--- EXTRACTED INFORMATION ---

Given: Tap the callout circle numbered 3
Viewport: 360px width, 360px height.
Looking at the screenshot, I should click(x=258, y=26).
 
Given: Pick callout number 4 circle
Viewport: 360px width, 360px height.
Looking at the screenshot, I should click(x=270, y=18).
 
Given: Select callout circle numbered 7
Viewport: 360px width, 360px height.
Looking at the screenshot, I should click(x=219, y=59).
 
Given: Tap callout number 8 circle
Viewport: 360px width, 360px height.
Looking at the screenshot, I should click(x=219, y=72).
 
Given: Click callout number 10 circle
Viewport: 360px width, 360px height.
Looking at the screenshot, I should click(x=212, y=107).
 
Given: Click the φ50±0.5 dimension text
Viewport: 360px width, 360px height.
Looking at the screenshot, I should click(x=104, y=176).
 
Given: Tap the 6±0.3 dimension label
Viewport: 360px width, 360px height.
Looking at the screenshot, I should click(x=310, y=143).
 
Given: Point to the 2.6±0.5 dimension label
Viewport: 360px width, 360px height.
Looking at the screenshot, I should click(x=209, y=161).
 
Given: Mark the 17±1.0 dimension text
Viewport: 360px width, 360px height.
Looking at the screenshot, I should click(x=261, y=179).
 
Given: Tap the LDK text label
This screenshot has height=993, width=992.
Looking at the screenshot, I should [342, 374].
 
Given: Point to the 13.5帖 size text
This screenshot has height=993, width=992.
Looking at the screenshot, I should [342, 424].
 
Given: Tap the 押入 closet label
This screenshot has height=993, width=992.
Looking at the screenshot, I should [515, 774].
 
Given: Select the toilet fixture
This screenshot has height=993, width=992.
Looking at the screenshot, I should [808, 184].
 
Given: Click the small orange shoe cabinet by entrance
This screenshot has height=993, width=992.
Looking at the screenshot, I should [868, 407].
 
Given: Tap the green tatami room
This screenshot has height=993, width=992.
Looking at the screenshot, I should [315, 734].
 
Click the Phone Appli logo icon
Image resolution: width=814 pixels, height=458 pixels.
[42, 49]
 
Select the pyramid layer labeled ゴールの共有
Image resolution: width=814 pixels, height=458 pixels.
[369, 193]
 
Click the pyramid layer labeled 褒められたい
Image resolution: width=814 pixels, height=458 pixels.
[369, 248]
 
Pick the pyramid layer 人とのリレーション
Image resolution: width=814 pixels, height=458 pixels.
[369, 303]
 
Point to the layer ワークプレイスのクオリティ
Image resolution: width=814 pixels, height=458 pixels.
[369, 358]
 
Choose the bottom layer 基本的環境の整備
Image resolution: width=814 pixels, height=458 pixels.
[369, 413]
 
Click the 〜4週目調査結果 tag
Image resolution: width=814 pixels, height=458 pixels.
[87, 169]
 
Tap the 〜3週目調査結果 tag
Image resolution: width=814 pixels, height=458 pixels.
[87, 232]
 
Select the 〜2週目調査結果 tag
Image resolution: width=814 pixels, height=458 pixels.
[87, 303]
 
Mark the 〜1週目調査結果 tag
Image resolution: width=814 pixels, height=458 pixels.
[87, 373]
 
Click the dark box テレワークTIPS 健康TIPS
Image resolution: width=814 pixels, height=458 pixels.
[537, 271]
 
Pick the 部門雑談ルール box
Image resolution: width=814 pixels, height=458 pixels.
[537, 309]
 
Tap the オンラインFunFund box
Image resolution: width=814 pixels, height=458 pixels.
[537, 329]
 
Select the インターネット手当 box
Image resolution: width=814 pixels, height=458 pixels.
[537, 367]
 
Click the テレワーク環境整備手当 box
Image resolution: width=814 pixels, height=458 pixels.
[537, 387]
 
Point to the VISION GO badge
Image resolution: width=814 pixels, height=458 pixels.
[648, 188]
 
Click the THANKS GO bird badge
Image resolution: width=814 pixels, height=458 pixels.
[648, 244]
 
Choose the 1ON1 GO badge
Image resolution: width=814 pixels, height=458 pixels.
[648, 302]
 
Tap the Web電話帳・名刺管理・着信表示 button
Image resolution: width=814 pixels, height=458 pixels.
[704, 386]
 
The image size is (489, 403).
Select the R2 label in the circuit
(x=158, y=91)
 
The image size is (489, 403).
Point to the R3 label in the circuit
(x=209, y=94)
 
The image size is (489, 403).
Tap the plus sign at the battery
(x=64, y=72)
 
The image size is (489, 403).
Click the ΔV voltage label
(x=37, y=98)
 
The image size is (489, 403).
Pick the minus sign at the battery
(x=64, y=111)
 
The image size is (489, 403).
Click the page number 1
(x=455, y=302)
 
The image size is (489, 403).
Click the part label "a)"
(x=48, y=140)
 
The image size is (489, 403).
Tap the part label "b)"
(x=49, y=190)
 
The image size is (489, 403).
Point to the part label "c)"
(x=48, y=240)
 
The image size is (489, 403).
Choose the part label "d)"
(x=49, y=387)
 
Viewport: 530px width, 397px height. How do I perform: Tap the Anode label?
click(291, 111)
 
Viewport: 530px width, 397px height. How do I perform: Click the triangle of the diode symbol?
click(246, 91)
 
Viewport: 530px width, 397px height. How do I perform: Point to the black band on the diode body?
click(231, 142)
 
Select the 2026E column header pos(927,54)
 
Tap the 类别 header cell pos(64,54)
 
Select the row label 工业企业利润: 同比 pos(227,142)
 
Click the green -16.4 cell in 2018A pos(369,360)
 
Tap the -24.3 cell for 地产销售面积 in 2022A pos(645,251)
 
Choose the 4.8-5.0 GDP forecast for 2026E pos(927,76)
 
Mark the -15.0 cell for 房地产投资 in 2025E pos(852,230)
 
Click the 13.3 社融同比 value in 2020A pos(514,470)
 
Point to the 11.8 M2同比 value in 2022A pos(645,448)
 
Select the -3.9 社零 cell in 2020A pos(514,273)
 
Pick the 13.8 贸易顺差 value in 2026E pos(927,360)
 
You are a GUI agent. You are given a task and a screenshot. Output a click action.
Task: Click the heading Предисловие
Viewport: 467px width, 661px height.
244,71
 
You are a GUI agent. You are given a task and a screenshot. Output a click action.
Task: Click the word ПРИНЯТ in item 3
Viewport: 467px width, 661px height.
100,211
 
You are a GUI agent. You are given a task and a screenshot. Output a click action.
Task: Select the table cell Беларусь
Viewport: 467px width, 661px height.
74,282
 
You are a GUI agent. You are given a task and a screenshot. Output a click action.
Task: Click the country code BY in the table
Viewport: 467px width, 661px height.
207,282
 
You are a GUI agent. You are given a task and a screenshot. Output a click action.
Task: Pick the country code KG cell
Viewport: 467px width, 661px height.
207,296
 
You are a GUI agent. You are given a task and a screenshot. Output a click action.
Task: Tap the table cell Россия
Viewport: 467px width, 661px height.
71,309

---

● **WHAT IS EXPECTED**: Convert every line of the items above into a Markdown table with two columns, Row and Text. Give each line a sequential number and omit blank lines.

● **TASK OUTPUT**:
| Row | Text |
|---|---|
| 1 | Given: Tap the callout circle numbered 3 |
| 2 | Viewport: 360px width, 360px height. |
| 3 | Looking at the screenshot, I should click(x=258, y=26). |
| 4 | Given: Pick callout number 4 circle |
| 5 | Viewport: 360px width, 360px height. |
| 6 | Looking at the screenshot, I should click(x=270, y=18). |
| 7 | Given: Select callout circle numbered 7 |
| 8 | Viewport: 360px width, 360px height. |
| 9 | Looking at the screenshot, I should click(x=219, y=59). |
| 10 | Given: Tap callout number 8 circle |
| 11 | Viewport: 360px width, 360px height. |
| 12 | Looking at the screenshot, I should click(x=219, y=72). |
| 13 | Given: Click callout number 10 circle |
| 14 | Viewport: 360px width, 360px height. |
| 15 | Looking at the screenshot, I should click(x=212, y=107). |
| 16 | Given: Click the φ50±0.5 dimension text |
| 17 | Viewport: 360px width, 360px height. |
| 18 | Looking at the screenshot, I should click(x=104, y=176). |
| 19 | Given: Tap the 6±0.3 dimension label |
| 20 | Viewport: 360px width, 360px height. |
| 21 | Looking at the screenshot, I should click(x=310, y=143). |
| 22 | Given: Point to the 2.6±0.5 dimension label |
| 23 | Viewport: 360px width, 360px height. |
| 24 | Looking at the screenshot, I should click(x=209, y=161). |
| 25 | Given: Mark the 17±1.0 dimension text |
| 26 | Viewport: 360px width, 360px height. |
| 27 | Looking at the screenshot, I should click(x=261, y=179). |
| 28 | Given: Tap the LDK text label |
| 29 | This screenshot has height=993, width=992. |
| 30 | Looking at the screenshot, I should [342, 374]. |
| 31 | Given: Point to the 13.5帖 size text |
| 32 | This screenshot has height=993, width=992. |
| 33 | Looking at the screenshot, I should [342, 424]. |
| 34 | Given: Tap the 押入 closet label |
| 35 | This screenshot has height=993, width=992. |
| 36 | Looking at the screenshot, I should [515, 774]. |
| 37 | Given: Select the toilet fixture |
| 38 | This screenshot has height=993, width=992. |
| 39 | Looking at the screenshot, I should [808, 184]. |
| 40 | Given: Click the small orange shoe cabinet by entrance |
| 41 | This screenshot has height=993, width=992. |
| 42 | Looking at the screenshot, I should [868, 407]. |
| 43 | Given: Tap the green tatami room |
| 44 | This screenshot has height=993, width=992. |
| 45 | Looking at the screenshot, I should [315, 734]. |
| 46 | Click the Phone Appli logo icon |
| 47 | Image resolution: width=814 pixels, height=458 pixels. |
| 48 | [42, 49] |
| 49 | Select the pyramid layer labeled ゴールの共有 |
| 50 | Image resolution: width=814 pixels, height=458 pixels. |
| 51 | [369, 193] |
| 52 | Click the pyramid layer labeled 褒められたい |
| 53 | Image resolution: width=814 pixels, height=458 pixels. |
| 54 | [369, 248] |
| 55 | Pick the pyramid layer 人とのリレーション |
| 56 | Image resolution: width=814 pixels, height=458 pixels. |
| 57 | [369, 303] |
| 58 | Point to the layer ワークプレイスのクオリティ |
| 59 | Image resolution: width=814 pixels, height=458 pixels. |
| 60 | [369, 358] |
| 61 | Choose the bottom layer 基本的環境の整備 |
| 62 | Image resolution: width=814 pixels, height=458 pixels. |
| 63 | [369, 413] |
| 64 | Click the 〜4週目調査結果 tag |
| 65 | Image resolution: width=814 pixels, height=458 pixels. |
| 66 | [87, 169] |
| 67 | Tap the 〜3週目調査結果 tag |
| 68 | Image resolution: width=814 pixels, height=458 pixels. |
| 69 | [87, 232] |
| 70 | Select the 〜2週目調査結果 tag |
| 71 | Image resolution: width=814 pixels, height=458 pixels. |
| 72 | [87, 303] |
| 73 | Mark the 〜1週目調査結果 tag |
| 74 | Image resolution: width=814 pixels, height=458 pixels. |
| 75 | [87, 373] |
| 76 | Click the dark box テレワークTIPS 健康TIPS |
| 77 | Image resolution: width=814 pixels, height=458 pixels. |
| 78 | [537, 271] |
| 79 | Pick the 部門雑談ルール box |
| 80 | Image resolution: width=814 pixels, height=458 pixels. |
| 81 | [537, 309] |
| 82 | Tap the オンラインFunFund box |
| 83 | Image resolution: width=814 pixels, height=458 pixels. |
| 84 | [537, 329] |
| 85 | Select the インターネット手当 box |
| 86 | Image resolution: width=814 pixels, height=458 pixels. |
| 87 | [537, 367] |
| 88 | Click the テレワーク環境整備手当 box |
| 89 | Image resolution: width=814 pixels, height=458 pixels. |
| 90 | [537, 387] |
| 91 | Point to the VISION GO badge |
| 92 | Image resolution: width=814 pixels, height=458 pixels. |
| 93 | [648, 188] |
| 94 | Click the THANKS GO bird badge |
| 95 | Image resolution: width=814 pixels, height=458 pixels. |
| 96 | [648, 244] |
| 97 | Choose the 1ON1 GO badge |
| 98 | Image resolution: width=814 pixels, height=458 pixels. |
| 99 | [648, 302] |
| 100 | Tap the Web電話帳・名刺管理・着信表示 button |
| 101 | Image resolution: width=814 pixels, height=458 pixels. |
| 102 | [704, 386] |
| 103 | The image size is (489, 403). |
| 104 | Select the R2 label in the circuit |
| 105 | (x=158, y=91) |
| 106 | The image size is (489, 403). |
| 107 | Point to the R3 label in the circuit |
| 108 | (x=209, y=94) |
| 109 | The image size is (489, 403). |
| 110 | Tap the plus sign at the battery |
| 111 | (x=64, y=72) |
| 112 | The image size is (489, 403). |
| 113 | Click the ΔV voltage label |
| 114 | (x=37, y=98) |
| 115 | The image size is (489, 403). |
| 116 | Pick the minus sign at the battery |
| 117 | (x=64, y=111) |
| 118 | The image size is (489, 403). |
| 119 | Click the page number 1 |
| 120 | (x=455, y=302) |
| 121 | The image size is (489, 403). |
| 122 | Click the part label "a)" |
| 123 | (x=48, y=140) |
| 124 | The image size is (489, 403). |
| 125 | Tap the part label "b)" |
| 126 | (x=49, y=190) |
| 127 | The image size is (489, 403). |
| 128 | Point to the part label "c)" |
| 129 | (x=48, y=240) |
| 130 | The image size is (489, 403). |
| 131 | Choose the part label "d)" |
| 132 | (x=49, y=387) |
| 133 | Viewport: 530px width, 397px height. How do I perform: Tap the Anode label? |
| 134 | click(291, 111) |
| 135 | Viewport: 530px width, 397px height. How do I perform: Click the triangle of the diode symbol? |
| 136 | click(246, 91) |
| 137 | Viewport: 530px width, 397px height. How do I perform: Point to the black band on the diode body? |
| 138 | click(231, 142) |
| 139 | Select the 2026E column header pos(927,54) |
| 140 | Tap the 类别 header cell pos(64,54) |
| 141 | Select the row label 工业企业利润: 同比 pos(227,142) |
| 142 | Click the green -16.4 cell in 2018A pos(369,360) |
| 143 | Tap the -24.3 cell for 地产销售面积 in 2022A pos(645,251) |
| 144 | Choose the 4.8-5.0 GDP forecast for 2026E pos(927,76) |
| 145 | Mark the -15.0 cell for 房地产投资 in 2025E pos(852,230) |
| 146 | Click the 13.3 社融同比 value in 2020A pos(514,470) |
| 147 | Point to the 11.8 M2同比 value in 2022A pos(645,448) |
| 148 | Select the -3.9 社零 cell in 2020A pos(514,273) |
| 149 | Pick the 13.8 贸易顺差 value in 2026E pos(927,360) |
| 150 | You are a GUI agent. You are given a task and a screenshot. Output a click action. |
| 151 | Task: Click the heading Предисловие |
| 152 | Viewport: 467px width, 661px height. |
| 153 | 244,71 |
| 154 | You are a GUI agent. You are given a task and a screenshot. Output a click action. |
| 155 | Task: Click the word ПРИНЯТ in item 3 |
| 156 | Viewport: 467px width, 661px height. |
| 157 | 100,211 |
| 158 | You are a GUI agent. You are given a task and a screenshot. Output a click action. |
| 159 | Task: Select the table cell Беларусь |
| 160 | Viewport: 467px width, 661px height. |
| 161 | 74,282 |
| 162 | You are a GUI agent. You are given a task and a screenshot. Output a click action. |
| 163 | Task: Click the country code BY in the table |
| 164 | Viewport: 467px width, 661px height. |
| 165 | 207,282 |
| 166 | You are a GUI agent. You are given a task and a screenshot. Output a click action. |
| 167 | Task: Pick the country code KG cell |
| 168 | Viewport: 467px width, 661px height. |
| 169 | 207,296 |
| 170 | You are a GUI agent. You are given a task and a screenshot. Output a click action. |
| 171 | Task: Tap the table cell Россия |
| 172 | Viewport: 467px width, 661px height. |
| 173 | 71,309 |